YOUR ASSIGNMENT.
Search the lines of the records for the word "Colombia", and copy every line that has it.

━━ EXERCISE MATERIAL ━━

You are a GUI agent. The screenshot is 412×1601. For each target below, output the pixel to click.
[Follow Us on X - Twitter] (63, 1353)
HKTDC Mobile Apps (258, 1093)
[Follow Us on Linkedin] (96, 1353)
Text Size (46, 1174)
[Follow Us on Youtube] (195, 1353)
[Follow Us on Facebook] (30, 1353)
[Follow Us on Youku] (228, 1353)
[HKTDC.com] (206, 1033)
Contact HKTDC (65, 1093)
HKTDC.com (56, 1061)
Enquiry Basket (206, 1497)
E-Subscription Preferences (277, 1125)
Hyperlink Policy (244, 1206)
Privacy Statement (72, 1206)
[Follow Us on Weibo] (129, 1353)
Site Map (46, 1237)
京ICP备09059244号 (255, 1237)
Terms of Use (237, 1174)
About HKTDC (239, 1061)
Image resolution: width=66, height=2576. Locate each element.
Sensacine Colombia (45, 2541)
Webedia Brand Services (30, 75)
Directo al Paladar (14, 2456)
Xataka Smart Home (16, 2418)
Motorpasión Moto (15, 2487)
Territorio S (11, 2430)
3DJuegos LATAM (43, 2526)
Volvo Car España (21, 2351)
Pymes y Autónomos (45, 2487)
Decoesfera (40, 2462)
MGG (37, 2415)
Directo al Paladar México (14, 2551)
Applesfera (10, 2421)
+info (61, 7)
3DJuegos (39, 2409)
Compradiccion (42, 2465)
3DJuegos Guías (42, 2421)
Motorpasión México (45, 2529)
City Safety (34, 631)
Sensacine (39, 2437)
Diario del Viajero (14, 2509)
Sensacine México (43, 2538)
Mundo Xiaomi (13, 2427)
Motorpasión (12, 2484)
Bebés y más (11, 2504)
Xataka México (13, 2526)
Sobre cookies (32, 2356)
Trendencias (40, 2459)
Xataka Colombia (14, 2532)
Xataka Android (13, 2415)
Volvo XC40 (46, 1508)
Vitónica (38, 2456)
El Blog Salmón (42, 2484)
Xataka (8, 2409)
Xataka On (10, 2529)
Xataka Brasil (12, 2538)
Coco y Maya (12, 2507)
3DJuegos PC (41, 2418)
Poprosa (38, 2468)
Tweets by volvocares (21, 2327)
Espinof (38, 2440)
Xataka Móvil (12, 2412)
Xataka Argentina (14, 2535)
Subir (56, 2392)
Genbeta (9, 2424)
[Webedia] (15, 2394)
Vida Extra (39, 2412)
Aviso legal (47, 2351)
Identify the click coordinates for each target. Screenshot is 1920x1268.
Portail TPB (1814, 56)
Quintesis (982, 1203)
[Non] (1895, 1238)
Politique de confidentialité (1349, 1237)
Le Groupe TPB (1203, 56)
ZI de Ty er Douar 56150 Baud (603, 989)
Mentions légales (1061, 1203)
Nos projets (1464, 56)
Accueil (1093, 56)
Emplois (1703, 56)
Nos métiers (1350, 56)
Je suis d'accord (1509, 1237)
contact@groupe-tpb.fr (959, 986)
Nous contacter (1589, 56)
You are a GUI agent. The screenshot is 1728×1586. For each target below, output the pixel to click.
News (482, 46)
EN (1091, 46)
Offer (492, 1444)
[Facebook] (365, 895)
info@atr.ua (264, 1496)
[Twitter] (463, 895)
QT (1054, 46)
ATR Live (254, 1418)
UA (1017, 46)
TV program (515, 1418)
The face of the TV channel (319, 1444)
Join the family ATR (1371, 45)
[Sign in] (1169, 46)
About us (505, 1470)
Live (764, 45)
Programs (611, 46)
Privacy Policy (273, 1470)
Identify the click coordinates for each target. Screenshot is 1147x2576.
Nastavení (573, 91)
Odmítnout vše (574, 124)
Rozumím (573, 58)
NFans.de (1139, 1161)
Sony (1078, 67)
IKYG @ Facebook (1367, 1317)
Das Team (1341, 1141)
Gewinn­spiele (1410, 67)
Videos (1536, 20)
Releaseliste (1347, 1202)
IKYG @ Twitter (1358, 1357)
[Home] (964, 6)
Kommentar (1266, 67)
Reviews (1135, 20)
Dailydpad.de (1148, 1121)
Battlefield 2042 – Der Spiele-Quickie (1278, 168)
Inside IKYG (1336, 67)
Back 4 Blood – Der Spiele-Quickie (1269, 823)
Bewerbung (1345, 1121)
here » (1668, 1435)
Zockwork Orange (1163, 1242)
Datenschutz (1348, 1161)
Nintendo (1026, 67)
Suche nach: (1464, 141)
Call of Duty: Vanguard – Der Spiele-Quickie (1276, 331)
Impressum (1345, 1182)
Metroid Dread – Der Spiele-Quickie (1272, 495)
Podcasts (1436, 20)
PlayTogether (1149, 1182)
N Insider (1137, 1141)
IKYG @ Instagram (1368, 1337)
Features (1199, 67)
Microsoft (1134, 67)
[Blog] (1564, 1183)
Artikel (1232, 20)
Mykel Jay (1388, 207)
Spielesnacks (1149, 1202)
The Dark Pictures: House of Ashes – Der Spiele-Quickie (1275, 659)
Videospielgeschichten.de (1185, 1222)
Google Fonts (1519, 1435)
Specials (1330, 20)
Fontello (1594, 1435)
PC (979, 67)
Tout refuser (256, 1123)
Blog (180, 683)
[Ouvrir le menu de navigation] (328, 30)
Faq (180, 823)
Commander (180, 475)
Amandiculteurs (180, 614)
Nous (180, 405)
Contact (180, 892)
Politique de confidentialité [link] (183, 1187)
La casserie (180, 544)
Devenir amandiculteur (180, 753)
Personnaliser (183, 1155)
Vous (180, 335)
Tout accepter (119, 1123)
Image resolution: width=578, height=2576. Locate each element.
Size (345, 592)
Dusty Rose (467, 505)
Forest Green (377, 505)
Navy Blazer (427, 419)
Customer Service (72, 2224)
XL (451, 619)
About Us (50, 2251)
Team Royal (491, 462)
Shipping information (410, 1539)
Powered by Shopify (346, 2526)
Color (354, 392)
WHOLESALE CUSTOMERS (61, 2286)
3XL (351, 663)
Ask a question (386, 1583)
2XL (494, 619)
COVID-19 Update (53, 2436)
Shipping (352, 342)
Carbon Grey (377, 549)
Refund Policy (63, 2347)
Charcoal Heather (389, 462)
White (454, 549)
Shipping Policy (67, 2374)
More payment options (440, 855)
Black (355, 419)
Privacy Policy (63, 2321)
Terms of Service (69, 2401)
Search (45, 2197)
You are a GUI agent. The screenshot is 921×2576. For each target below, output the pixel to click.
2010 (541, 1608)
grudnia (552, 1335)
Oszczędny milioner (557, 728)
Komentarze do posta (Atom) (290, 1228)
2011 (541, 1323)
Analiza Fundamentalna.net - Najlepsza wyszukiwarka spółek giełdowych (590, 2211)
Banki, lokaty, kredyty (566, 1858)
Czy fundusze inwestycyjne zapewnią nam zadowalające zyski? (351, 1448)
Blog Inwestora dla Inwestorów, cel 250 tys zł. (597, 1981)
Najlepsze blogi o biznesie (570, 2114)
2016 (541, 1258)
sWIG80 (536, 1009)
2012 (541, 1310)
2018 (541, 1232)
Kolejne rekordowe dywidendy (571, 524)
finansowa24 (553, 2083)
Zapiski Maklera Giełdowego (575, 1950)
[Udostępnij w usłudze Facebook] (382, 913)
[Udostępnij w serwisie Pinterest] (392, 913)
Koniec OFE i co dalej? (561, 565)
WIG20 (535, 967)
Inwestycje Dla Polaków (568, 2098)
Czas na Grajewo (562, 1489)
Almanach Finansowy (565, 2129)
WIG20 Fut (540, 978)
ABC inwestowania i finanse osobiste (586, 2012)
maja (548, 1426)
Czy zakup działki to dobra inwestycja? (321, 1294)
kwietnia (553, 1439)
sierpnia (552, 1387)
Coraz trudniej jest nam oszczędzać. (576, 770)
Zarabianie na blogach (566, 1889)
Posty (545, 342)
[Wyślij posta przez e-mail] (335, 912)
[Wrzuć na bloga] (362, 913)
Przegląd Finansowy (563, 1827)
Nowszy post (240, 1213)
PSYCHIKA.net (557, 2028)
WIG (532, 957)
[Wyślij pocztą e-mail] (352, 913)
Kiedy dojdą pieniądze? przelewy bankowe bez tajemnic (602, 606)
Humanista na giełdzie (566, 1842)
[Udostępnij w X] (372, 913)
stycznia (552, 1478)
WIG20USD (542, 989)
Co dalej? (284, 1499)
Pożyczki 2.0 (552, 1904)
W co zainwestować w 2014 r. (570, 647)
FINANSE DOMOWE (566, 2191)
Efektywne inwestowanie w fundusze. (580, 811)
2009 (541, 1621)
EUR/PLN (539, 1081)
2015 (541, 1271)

━━━

SOLUTION FOR THIS EXERCISE.
Sensacine Colombia (45, 2541)
Xataka Colombia (14, 2532)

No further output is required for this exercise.